FAO Regional Office for Europe and Central Asia

Statisticians receive practical help to carry out agricultural census

Halfway through the 2020 round of the World Programme for the Census of Agriculture covering the period of 2016–2025, FAO is providing further practical input for the countries of Europe and Central Asia to join this cycle.

The five-day FAO webinar presents Volume 2 of the World Programme of the Census of Agriculture (WCA 2020) - “Operational Guidelines” dealing with the practical steps involved in actually conducting an agricultural census in the field: from design and planning, and fieldwork operations, to processing, analysis, and dissemination of census results. The virtual event allows FAO Members in Europe and Central Asia to deepen their understanding about the main stages of preparing and implementing an agricultural census.

The webinar will feature a roundtable to provide country updates on census plans, approaches, and methodologies, as well as highlight national experiences and issues based on the last or ongoing census and the agricultural census’ technicalities.

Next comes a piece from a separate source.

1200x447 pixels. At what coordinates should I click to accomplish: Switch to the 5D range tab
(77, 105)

The FAO World Programme for the Census of Agriculture supports and guides countries in carrying out national agricultural censuses. Data collected provides a snapshot of the state of a country’s agricultural sector and is vital for agricultural planning and policy-making, research, and development, and monitoring the impact of agriculture on the environment. 

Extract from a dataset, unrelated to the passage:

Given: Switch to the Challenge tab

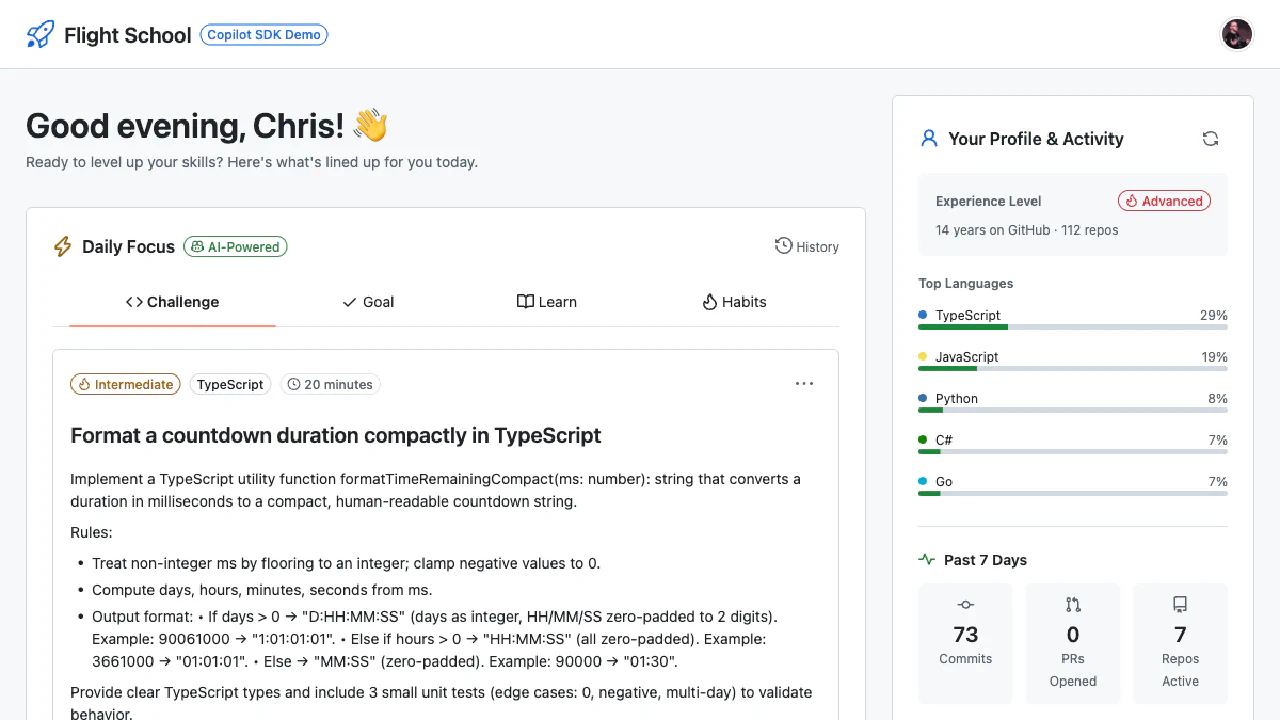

“For this 10-year round, started in 2016, FAO has developed a new set of guidelines that take into account the changing nature of data use and collection,” said Giorgi Kvinikadze, FAO statistician for Europe and Central Asia. “Additional data domains have been included, too, such as fisheries and greenhouse gas emissions, to aid monitoring the achievement of Sustainable Development Goals.”

The operational guidelines (Volume 2 of WCA 2020) is a revised and updated edition of “Conducting Agricultural Censuses and Surveys,” published by FAO in 1996. The revision was opportune not only in view of the new census programme and methodology, but also due to the substantial technological changes over the last two decades. The availability of digital, mobile, and more affordable tools for data capture, geo-positioning, remote sensing imaging, digital archiving, and online dissemination can provide new cost-effective alternatives to traditional ways of conducting the agricultural census. This technological revolution facilitates field operations and monitoring, shortens data processing, streamlines data archiving and preservation, increases the timeliness of the census data, and ensures user-friendly access to and comprehensibility of the census results.

Out of the 50-plus countries of Europe and Central Asia, 33 conducted a full agricultural census in the 2020 cycle and 10 more are planning to follow their examples.